In LDCad's path generator I use the world Y axis to find the second but it depends on your situation.


Assume the wold axis in this case. Assume P1 is the axis origin (0,0,0) in the LDraw standard world space. I can even figure out the direction angles but for some reason I'm not grokking what to do next. it's annoying me that I'm missing something so basic.
(2019-03-24, 20:00)Orion Pobursky Wrote: [ -> ]Assume the wold axis in this case. Assume P1 is the axis origin (0,0,0) in the LDraw standard world space.

In that case P2 is your base local (y) vector.
Normalize p2

Cross p2 with world Y   (0, 1, 0)
to Get a second local vector perpendicular to p2 (your local z)
Normalize local z

Then cross p2 and the new local z to get the 3rd vector (your local x)
Normalize local x

Use the 3 local axis to construct the matrix.

There are limits though, depending on the direction of p2 things will flip 180 degrees at some point and if p2 is close to world y it will not solve.
In my path generator I choose world Y or Z as the reference bases on the biggest angle.

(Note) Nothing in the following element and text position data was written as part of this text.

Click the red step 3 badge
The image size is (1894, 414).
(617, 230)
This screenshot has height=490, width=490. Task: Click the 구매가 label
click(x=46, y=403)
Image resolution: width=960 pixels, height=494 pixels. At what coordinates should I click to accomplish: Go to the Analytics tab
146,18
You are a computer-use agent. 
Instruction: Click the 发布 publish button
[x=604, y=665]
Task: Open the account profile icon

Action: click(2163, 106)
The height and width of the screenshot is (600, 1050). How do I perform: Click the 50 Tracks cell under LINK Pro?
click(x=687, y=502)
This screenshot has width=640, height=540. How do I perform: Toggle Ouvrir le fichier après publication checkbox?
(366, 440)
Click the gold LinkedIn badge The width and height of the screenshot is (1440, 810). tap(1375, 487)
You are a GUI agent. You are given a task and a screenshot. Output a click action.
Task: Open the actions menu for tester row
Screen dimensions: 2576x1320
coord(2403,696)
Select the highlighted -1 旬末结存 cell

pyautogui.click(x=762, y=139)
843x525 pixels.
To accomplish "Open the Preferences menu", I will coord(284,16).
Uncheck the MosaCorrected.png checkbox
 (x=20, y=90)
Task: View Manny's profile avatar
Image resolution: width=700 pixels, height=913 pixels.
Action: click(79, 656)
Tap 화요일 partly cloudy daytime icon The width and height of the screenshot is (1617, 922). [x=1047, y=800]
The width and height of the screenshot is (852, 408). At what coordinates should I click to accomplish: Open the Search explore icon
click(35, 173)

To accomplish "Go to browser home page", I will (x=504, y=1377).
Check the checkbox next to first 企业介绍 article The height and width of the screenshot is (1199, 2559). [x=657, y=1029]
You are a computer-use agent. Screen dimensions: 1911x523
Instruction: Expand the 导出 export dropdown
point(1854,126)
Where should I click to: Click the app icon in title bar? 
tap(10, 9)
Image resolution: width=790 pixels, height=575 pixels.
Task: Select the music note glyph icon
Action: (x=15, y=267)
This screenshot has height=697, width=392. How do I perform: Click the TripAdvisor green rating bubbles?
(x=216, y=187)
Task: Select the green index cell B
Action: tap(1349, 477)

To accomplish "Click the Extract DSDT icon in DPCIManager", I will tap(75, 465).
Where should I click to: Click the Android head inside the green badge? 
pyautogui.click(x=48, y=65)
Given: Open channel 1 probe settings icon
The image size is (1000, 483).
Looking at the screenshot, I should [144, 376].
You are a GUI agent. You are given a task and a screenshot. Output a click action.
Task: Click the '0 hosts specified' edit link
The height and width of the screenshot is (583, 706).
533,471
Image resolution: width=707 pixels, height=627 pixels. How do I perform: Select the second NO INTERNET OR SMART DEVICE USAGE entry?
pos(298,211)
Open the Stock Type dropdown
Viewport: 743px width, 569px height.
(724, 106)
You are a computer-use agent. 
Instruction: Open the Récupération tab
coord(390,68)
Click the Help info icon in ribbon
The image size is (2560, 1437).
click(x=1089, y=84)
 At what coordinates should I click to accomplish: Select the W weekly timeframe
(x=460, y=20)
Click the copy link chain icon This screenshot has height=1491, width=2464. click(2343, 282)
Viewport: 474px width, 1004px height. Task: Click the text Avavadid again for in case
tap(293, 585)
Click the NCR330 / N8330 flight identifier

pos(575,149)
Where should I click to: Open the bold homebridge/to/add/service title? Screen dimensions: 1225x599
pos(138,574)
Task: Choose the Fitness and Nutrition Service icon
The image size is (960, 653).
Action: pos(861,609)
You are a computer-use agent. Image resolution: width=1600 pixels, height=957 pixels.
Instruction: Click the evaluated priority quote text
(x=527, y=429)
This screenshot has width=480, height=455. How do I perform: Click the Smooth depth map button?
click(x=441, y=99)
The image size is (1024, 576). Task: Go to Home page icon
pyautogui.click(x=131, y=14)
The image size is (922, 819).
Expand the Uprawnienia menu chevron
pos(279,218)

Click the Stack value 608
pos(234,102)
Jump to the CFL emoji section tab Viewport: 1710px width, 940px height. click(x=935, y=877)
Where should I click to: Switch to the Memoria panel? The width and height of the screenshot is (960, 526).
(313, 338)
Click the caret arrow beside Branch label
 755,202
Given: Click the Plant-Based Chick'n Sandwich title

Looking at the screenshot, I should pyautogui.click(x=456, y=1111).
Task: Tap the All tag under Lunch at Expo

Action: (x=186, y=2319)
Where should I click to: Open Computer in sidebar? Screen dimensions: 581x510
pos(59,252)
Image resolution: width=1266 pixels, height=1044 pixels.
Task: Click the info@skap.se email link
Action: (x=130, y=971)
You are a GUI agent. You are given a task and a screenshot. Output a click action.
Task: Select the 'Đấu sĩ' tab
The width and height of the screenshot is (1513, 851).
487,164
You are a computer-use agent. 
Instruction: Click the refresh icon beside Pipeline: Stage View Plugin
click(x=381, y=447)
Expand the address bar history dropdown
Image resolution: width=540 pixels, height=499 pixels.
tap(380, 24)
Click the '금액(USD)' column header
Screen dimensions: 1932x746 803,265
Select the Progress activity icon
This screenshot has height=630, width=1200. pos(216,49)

There might be a more elegant way of solving this but I'm no math major Smile
(2019-03-24, 21:20)Roland Melkert Wrote: [ -> ]In that case P2 is your base local (y) vector.
Normalize p2

Cross p2 with world Y   (0, 1, 0)
to Get a second local vector perpendicular to p2 (your local z)
Normalize  local z

Then cross p2 and the new local z to get the 3rd vector (your local x)
Normalize local x

Use the 3 local axis to construct the matrix.

There are limits though, depending on the direction of p2 things will flip 180 degrees at some point and if p2 is close to world y it will not solve.
In my path generator I choose world Y or Z as the reference bases on the biggest angle.

There might be a more elegant way of solving this but I'm no math major Smile

Thanks. This seems similar to what I was reading but for some reason wasn’t leaking into my brain.